### [Text zur Analyse]

----

Sarrazin bei der FPÖ: Europa muss Grenzen schließen

FPÖ-Obmann Heinz-Christian Strache und der deutsche Publizist Thilo Sarrazin bei der FP-Podiumsdiskussion "Die neue Völkerwanderung - Risiken und Gefahren" in Wien.
Österreichs Politik habe bisher "fahrlässig und gemeingefährlich" gehandelt, so der streitbare Publizist.

Die Grenzen unter Kontrolle bringen und "letztlich schließen" - das hat der umstrittene deutsche Publizist Thilo Sarrrazin gefordert. In der derzeitigen Flüchtlingspolitik vermisse er die "Ratio", sagte Sarrazin, der auf Einladung der FPÖ sprach, am Dienstagabend in Wien. FPÖ-Obmann Heinz-Christian Strache kritisierte die "sozialromantische Willkommenskultur".

----

Gesammelte Daten:
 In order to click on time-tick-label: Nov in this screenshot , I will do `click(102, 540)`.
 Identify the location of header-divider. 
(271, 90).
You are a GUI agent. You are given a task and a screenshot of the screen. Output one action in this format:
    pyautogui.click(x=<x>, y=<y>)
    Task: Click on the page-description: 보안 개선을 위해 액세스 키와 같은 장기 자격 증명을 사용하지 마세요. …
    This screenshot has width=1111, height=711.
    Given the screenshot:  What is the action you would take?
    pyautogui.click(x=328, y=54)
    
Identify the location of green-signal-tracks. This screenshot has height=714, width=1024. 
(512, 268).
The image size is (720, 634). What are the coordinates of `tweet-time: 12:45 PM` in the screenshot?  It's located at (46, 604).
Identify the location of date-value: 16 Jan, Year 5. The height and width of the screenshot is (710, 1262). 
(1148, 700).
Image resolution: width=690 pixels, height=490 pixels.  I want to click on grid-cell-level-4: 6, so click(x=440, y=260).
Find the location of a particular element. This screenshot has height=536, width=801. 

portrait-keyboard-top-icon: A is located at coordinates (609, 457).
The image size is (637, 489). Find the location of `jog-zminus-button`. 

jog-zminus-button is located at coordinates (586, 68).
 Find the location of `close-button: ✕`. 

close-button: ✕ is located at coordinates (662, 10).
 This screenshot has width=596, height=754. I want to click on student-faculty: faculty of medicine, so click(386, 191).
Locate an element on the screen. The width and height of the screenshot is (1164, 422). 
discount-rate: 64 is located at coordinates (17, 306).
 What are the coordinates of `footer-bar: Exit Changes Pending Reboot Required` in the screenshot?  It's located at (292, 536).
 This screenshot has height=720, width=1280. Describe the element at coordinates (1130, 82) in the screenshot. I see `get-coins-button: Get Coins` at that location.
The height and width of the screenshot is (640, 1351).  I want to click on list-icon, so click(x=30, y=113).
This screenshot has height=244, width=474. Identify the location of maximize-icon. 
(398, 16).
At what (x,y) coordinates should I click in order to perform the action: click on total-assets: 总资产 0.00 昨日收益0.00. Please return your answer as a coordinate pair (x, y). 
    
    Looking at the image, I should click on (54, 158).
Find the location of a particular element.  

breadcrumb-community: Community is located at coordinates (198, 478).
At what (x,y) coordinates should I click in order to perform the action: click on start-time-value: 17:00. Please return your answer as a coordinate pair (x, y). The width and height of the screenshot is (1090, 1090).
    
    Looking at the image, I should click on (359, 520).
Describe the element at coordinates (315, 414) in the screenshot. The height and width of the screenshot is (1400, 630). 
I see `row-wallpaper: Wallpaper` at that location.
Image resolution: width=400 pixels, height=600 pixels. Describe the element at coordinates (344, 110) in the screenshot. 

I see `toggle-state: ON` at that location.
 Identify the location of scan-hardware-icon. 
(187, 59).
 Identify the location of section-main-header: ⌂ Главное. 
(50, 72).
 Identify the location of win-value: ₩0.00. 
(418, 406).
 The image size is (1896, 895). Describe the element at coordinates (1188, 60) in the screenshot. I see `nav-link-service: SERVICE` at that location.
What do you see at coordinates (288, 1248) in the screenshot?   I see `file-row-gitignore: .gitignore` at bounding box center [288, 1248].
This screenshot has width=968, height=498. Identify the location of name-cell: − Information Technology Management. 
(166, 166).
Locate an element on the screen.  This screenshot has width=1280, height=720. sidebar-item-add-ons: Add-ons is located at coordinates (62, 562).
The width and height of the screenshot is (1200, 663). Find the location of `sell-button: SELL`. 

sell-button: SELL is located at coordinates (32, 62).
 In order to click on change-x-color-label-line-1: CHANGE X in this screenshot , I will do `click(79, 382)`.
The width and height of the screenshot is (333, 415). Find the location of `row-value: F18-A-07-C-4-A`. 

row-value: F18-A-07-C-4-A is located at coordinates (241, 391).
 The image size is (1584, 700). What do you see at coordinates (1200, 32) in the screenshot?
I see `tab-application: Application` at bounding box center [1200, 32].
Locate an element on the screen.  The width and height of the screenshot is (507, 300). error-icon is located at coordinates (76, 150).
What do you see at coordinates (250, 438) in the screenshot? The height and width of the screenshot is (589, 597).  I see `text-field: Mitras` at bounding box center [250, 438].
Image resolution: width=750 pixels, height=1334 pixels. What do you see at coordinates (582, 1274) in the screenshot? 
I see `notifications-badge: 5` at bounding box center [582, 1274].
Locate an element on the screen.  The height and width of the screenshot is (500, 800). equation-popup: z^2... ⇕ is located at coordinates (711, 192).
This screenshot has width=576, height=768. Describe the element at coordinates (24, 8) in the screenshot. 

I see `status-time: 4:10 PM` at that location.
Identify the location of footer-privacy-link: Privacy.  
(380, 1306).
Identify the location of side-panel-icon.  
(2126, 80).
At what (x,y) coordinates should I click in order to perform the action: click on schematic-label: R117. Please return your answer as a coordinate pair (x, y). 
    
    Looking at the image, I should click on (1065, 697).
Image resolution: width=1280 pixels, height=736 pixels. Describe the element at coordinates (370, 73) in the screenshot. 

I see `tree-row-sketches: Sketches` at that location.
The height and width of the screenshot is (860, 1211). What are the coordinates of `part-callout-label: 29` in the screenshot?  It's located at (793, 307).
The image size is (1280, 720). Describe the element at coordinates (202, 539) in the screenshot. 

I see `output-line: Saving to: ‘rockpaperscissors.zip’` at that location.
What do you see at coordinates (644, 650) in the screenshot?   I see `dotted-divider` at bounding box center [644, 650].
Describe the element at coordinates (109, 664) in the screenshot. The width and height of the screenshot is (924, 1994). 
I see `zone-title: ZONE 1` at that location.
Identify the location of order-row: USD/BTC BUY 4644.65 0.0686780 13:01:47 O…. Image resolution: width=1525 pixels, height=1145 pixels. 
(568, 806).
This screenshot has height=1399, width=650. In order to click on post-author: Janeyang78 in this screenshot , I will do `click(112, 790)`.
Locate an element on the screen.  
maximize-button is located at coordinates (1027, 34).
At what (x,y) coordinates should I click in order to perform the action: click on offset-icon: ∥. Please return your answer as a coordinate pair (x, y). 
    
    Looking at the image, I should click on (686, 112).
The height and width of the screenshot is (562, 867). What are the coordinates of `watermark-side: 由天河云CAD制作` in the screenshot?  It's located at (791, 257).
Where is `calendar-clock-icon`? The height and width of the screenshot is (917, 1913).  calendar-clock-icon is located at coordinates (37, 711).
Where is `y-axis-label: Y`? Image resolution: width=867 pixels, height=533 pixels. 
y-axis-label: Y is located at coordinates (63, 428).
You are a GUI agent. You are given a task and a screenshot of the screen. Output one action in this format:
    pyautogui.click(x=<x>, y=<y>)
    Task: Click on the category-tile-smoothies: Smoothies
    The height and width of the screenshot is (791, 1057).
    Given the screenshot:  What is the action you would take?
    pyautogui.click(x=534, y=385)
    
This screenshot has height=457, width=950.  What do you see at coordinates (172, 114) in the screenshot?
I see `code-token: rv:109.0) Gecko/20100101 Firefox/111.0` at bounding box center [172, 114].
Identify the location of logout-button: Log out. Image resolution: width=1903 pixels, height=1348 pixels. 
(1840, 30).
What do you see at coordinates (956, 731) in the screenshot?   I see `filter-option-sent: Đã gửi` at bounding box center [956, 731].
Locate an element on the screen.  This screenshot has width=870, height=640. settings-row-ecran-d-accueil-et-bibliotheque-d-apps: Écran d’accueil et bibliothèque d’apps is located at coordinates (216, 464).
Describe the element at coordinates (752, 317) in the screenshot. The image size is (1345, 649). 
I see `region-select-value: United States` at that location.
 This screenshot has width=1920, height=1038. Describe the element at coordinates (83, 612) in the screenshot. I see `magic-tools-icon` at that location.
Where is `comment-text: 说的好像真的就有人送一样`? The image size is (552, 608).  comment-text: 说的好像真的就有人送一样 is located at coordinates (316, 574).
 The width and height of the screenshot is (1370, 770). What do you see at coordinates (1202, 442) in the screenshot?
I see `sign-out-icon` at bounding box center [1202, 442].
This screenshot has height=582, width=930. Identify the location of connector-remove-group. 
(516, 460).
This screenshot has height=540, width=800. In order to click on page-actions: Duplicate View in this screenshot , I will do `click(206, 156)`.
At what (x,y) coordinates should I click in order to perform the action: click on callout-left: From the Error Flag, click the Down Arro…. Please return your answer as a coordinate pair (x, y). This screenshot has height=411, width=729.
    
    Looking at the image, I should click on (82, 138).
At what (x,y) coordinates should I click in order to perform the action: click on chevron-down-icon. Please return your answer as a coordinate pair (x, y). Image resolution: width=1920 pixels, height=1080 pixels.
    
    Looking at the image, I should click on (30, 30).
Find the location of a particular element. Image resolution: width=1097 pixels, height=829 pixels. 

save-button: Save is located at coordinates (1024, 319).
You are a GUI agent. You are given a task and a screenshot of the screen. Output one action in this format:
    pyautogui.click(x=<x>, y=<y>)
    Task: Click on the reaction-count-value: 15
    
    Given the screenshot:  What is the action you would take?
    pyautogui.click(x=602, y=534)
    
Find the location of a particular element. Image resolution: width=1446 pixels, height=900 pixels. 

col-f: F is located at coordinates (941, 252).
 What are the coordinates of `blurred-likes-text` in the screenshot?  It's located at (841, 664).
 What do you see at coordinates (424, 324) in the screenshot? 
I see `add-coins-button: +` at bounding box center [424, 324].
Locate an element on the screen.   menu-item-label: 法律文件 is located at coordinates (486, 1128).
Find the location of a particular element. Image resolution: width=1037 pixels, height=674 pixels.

----

Führen Sie den Text über Thilo Sarrazins Auftritt bei der FPÖ in Wien im Anschluss an seinen letzten Satz weiter.

### [Antwort]
Deutschland habe die Flüchtlinge quasi "eingeladen", nach Europa zu kommen, so Strache vor rund 500 Zuhörern und rund 37.000 Internetnutzern, die den Vortrag "Die neue Völkerwanderung. Risiken und Gefahren" via Live-Stream verfolgten. Aber auch Österreich müsse von seiner "Willkommenskultur" hin zu einer gesetzlichen "Ankommenskultur" kommen. Die österreichische Politik habe bisher "fahrlässig und gemeingefährlich" gehandelt.

"Wir sind nie gefragt worden, ob wir das auch wirklich wollen, was wir schaffen wollen."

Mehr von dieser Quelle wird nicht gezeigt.